#### RECORDS ####

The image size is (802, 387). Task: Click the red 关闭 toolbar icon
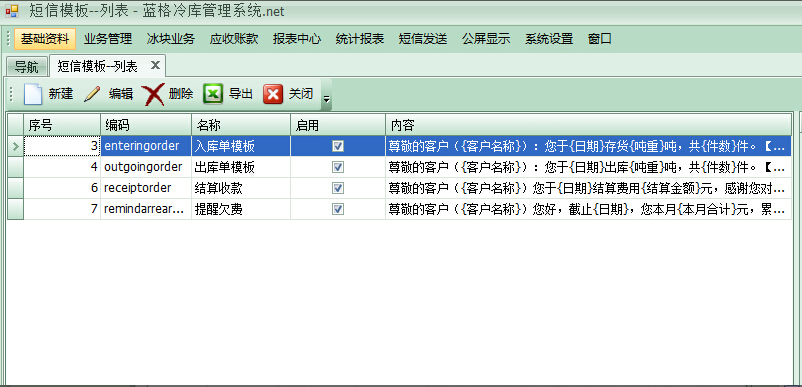click(x=273, y=94)
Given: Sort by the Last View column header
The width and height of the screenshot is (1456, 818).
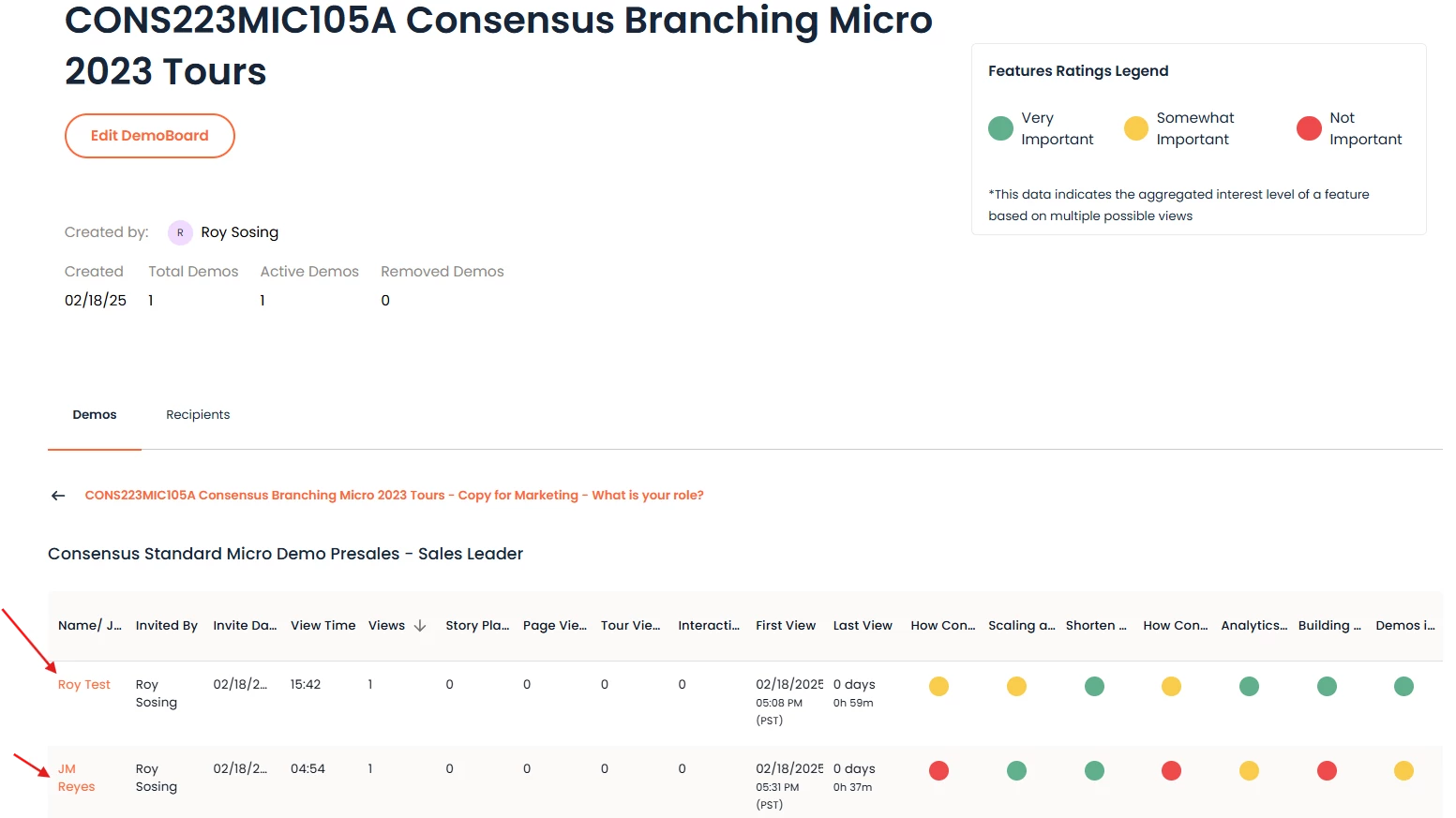Looking at the screenshot, I should tap(863, 626).
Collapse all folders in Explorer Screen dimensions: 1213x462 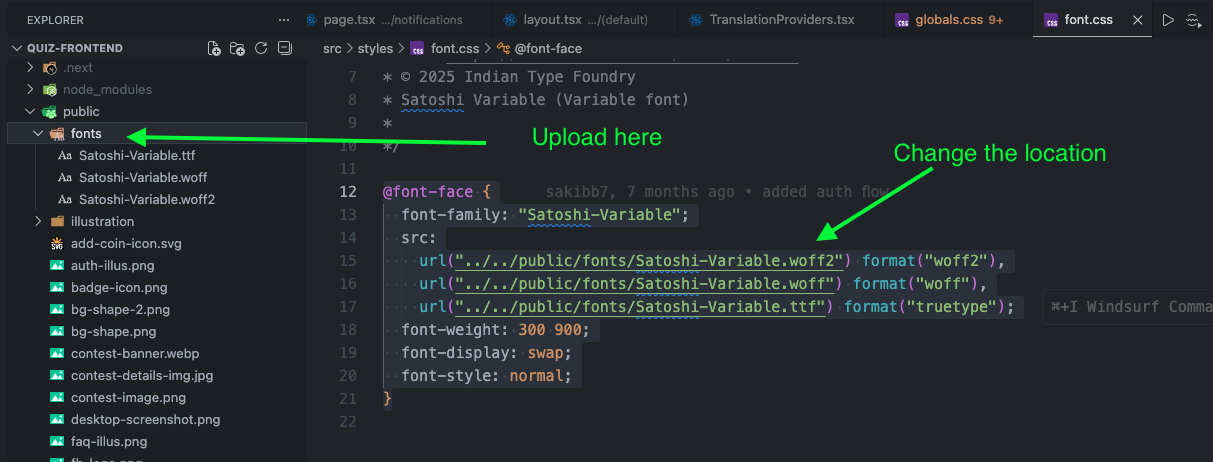[284, 48]
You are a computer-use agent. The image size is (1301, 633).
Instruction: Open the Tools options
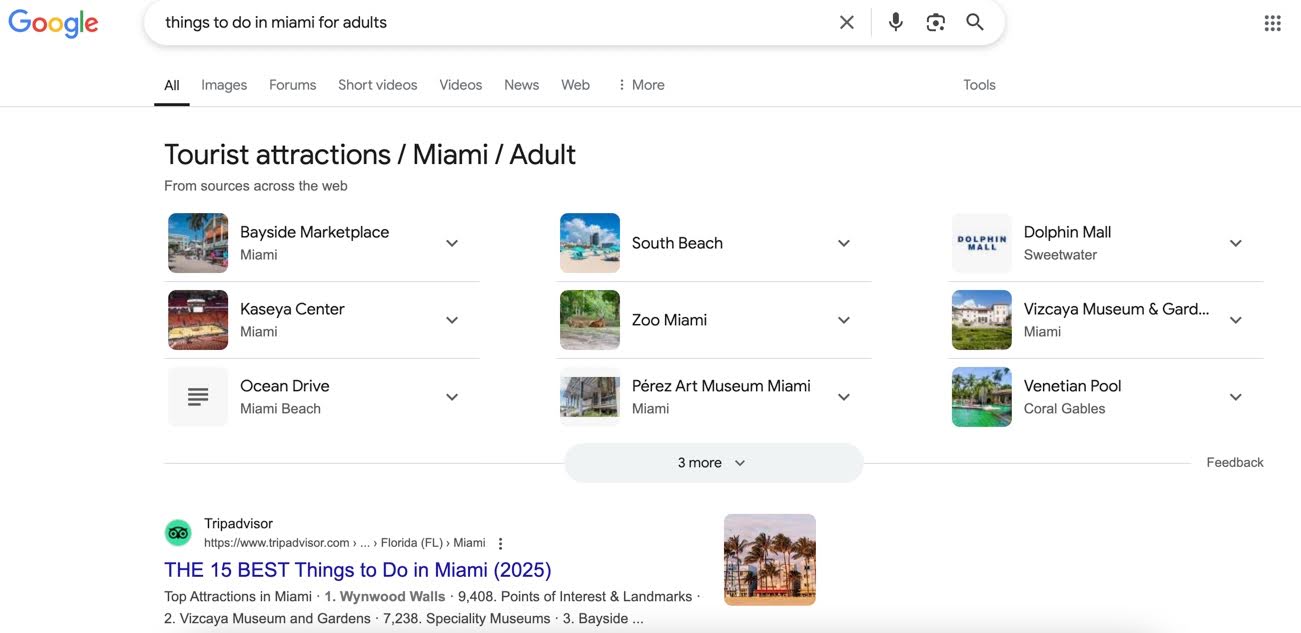pyautogui.click(x=979, y=85)
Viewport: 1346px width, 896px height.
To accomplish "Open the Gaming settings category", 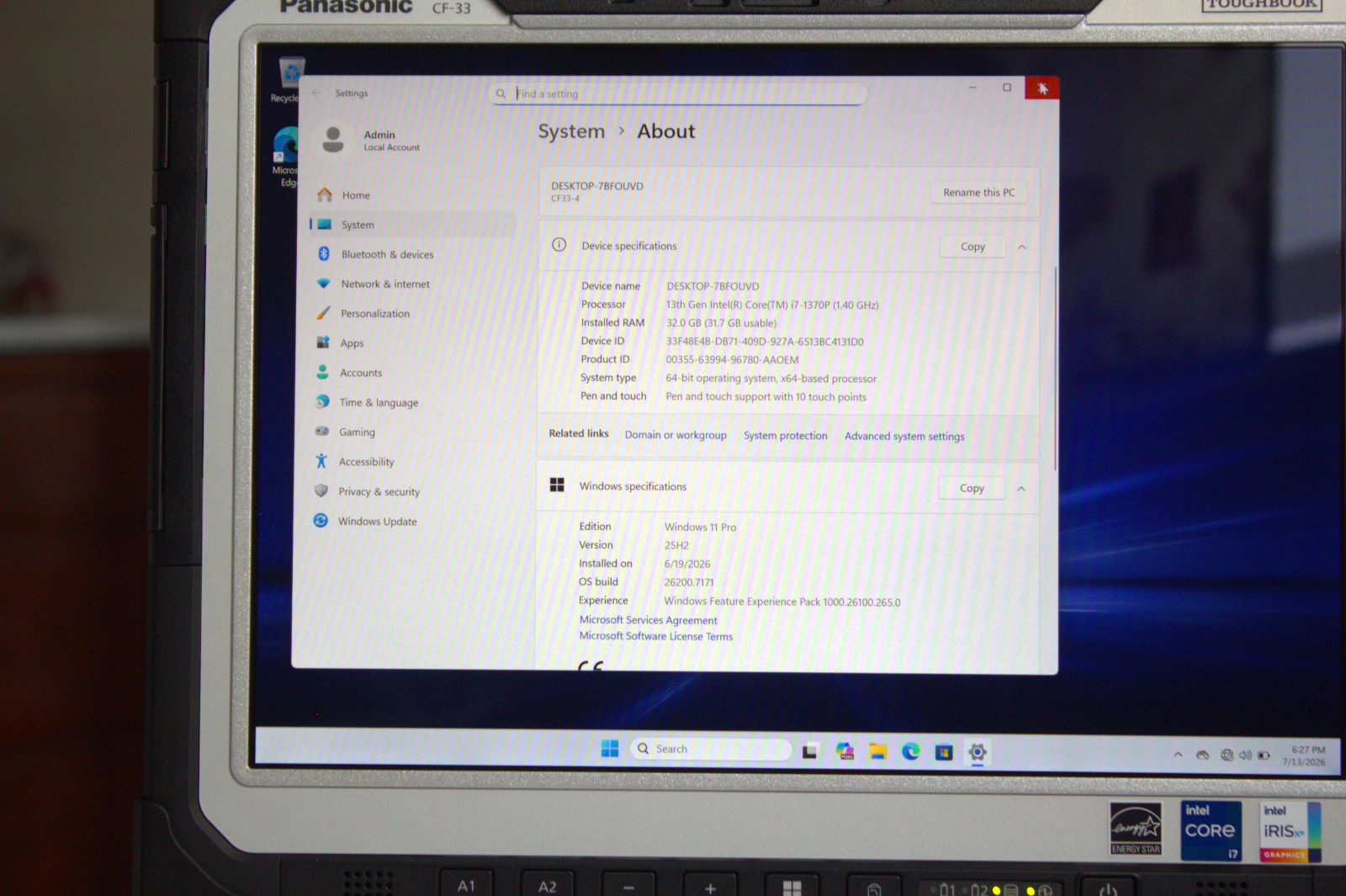I will tap(347, 432).
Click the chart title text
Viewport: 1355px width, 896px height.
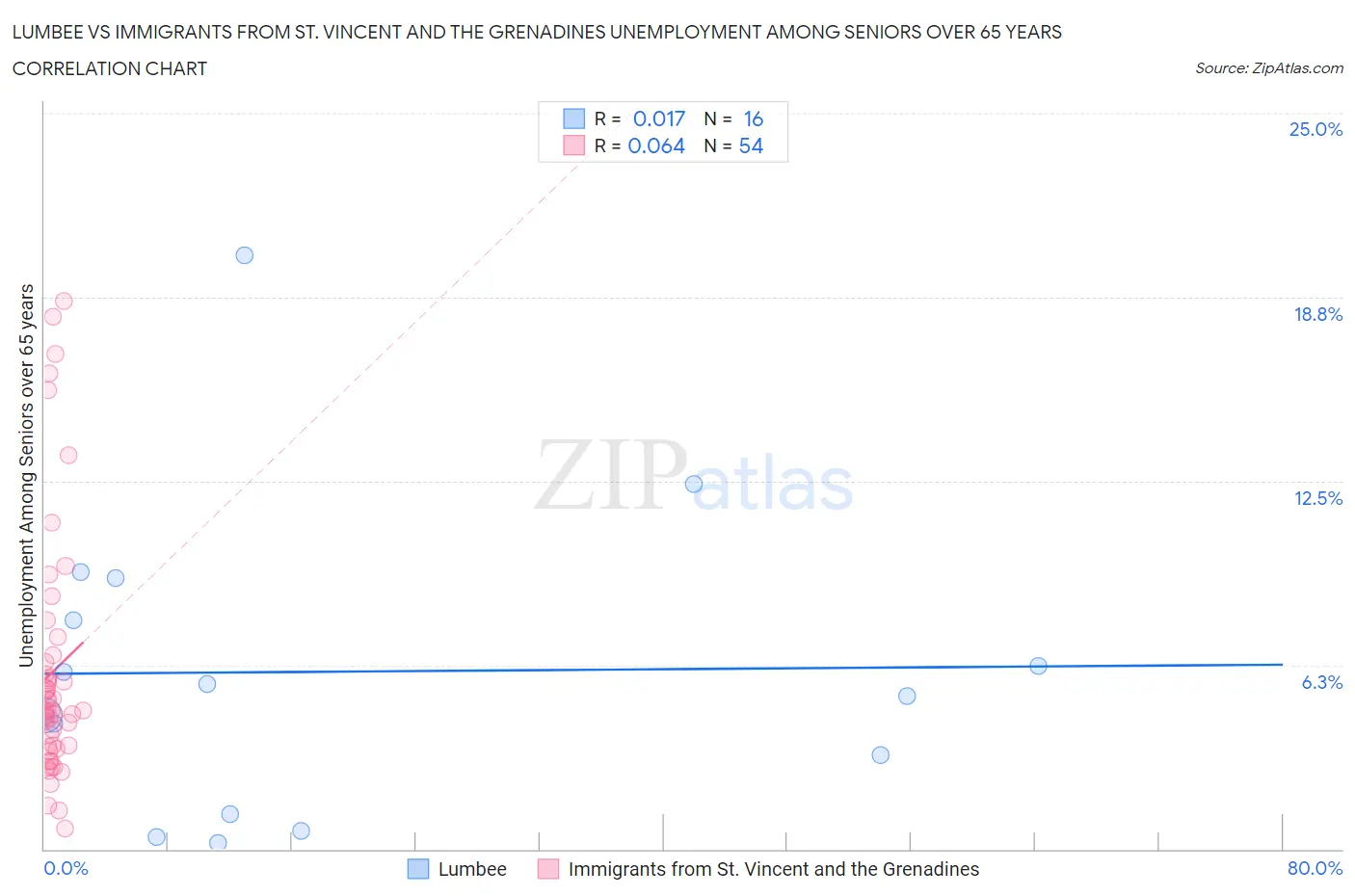[x=536, y=32]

####

» **TASK ITEM**: Give back the lines from the one containing "Click the chart title text" through the last line of the records above exactly as they appear, both included, and no pictures.

» **RESULT**:
Click the chart title text
Viewport: 1355px width, 896px height.
[x=536, y=32]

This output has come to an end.